Note that too much concurrent connections would be treated as sort of DDoS attack, this is caused by the kernel attributes and application specified TCP backlog (kernel: tcp_max_syn_backlog and somaxconn. Application (kecho/user-echo-server): backlog). Nevertheless, maximum number of fd per-process is 1024 by default. These limitations can cause performance degration of the module, if you want to perform the benchmarking without such degration, try the following configurations:

  • Use the following commands to adjust kernel attributes:

    $ sudo sysctl net.core.somaxconn=<depends_on_MAX_THREAD>
    $ sudo sysctl net.ipv4.tcp_max_syn_backlog=<ditto>

    Note that $ sysctl net.core.somaxconn can get current value. somaxconn is max amount of established connection, whereas tcp_max_syn_backlog is max amount of connection at first step of TCP 3-way handshake (SYN).

  • Use the following command to enlarge limitation of fd per-process:

    $ ulimit -n <ditto>

    Note that this modification only effects on process which executes the command and its child processes

  • Specify backlog with value as large as net.ipv4.tcp_max_syn_backlog.

Remember to reset the modifications after benchmarking to keep stability of your machine.

To visualize the benchmark results with gnuplot, run the following command to generate the image, and view the result with your image viewer.

$ make plot

drop-tcp-socket

In case of being unable to release TCP connections, there is another Linux kernel module, drop-tcp-socket, which allows one to drop specific TCP connections.

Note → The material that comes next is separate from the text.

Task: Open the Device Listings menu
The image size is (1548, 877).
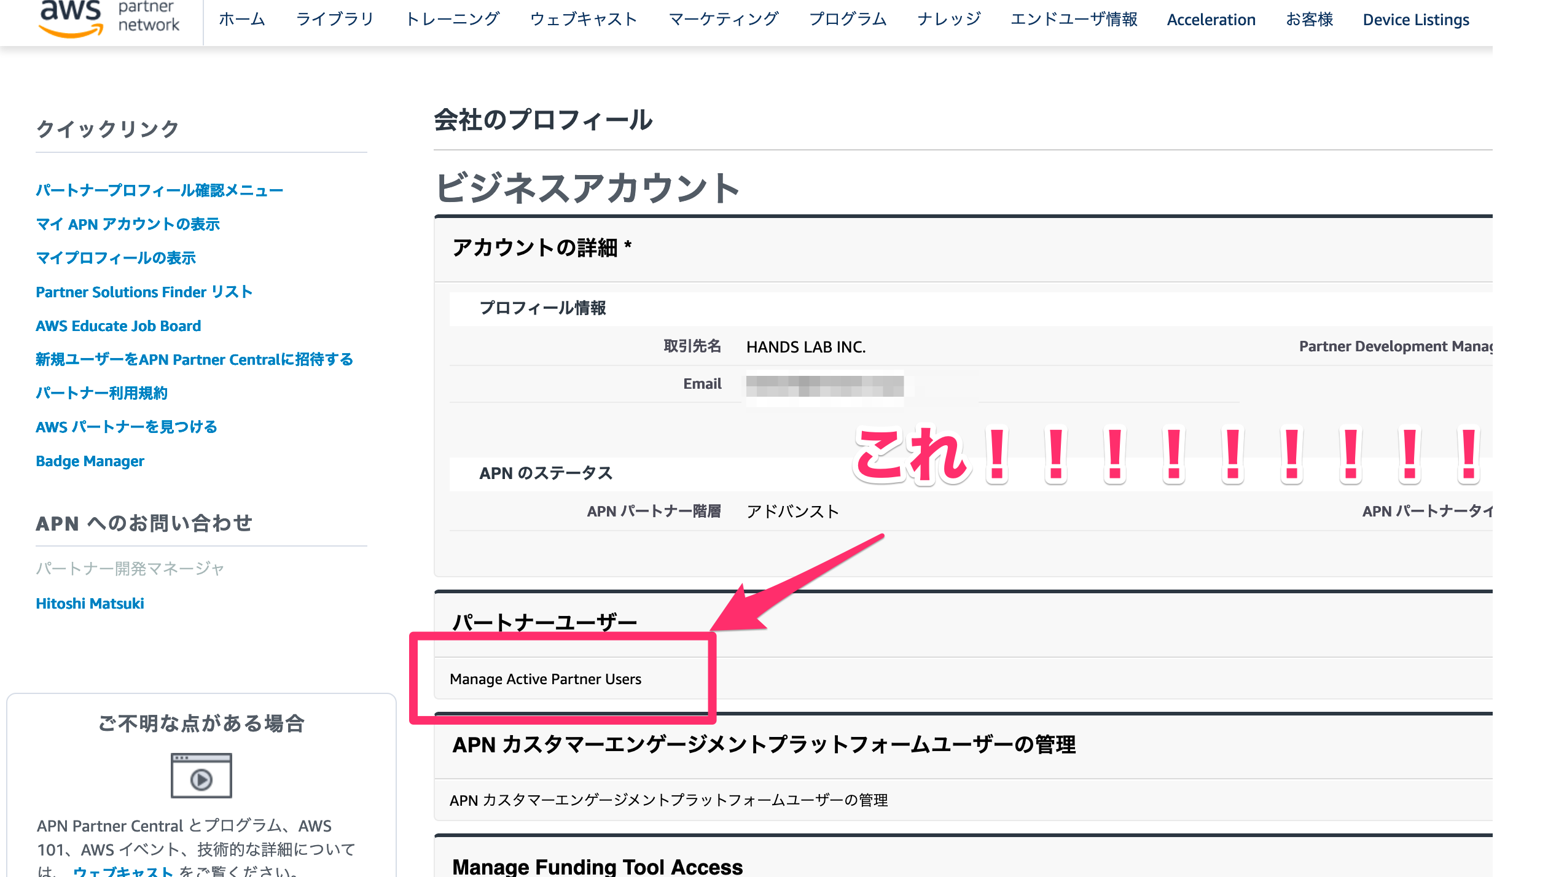Action: click(x=1415, y=20)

It is extremely useful for dropping TIME-WAIT sockets.

Load drop-tcp-socket kernel module:

$ sudo insmod drop-tcp-socket.ko

Drop single TCP connection: (Assume port 12345 was listened by kecho)

$ netstat -n | grep WAIT | grep 12345
tcp        0      0 127.0.0.1:36986         127.0.0.1:12345         TIME_WAIT
$ echo "127.0.0.1:36986 127.0.0.1:12345" | sudo tee /proc/net/drop_tcp_sock

Drop multiple TCP connections:

$ netstat -n | grep WAIT | grep 12345 | awk '{print $4" "$5}' | sudo tee /proc/net/drop_tcp_sock

License

kecho is released under the MIT License. Use of this source code is governed by a MIT License that can be found in the LICENSE file.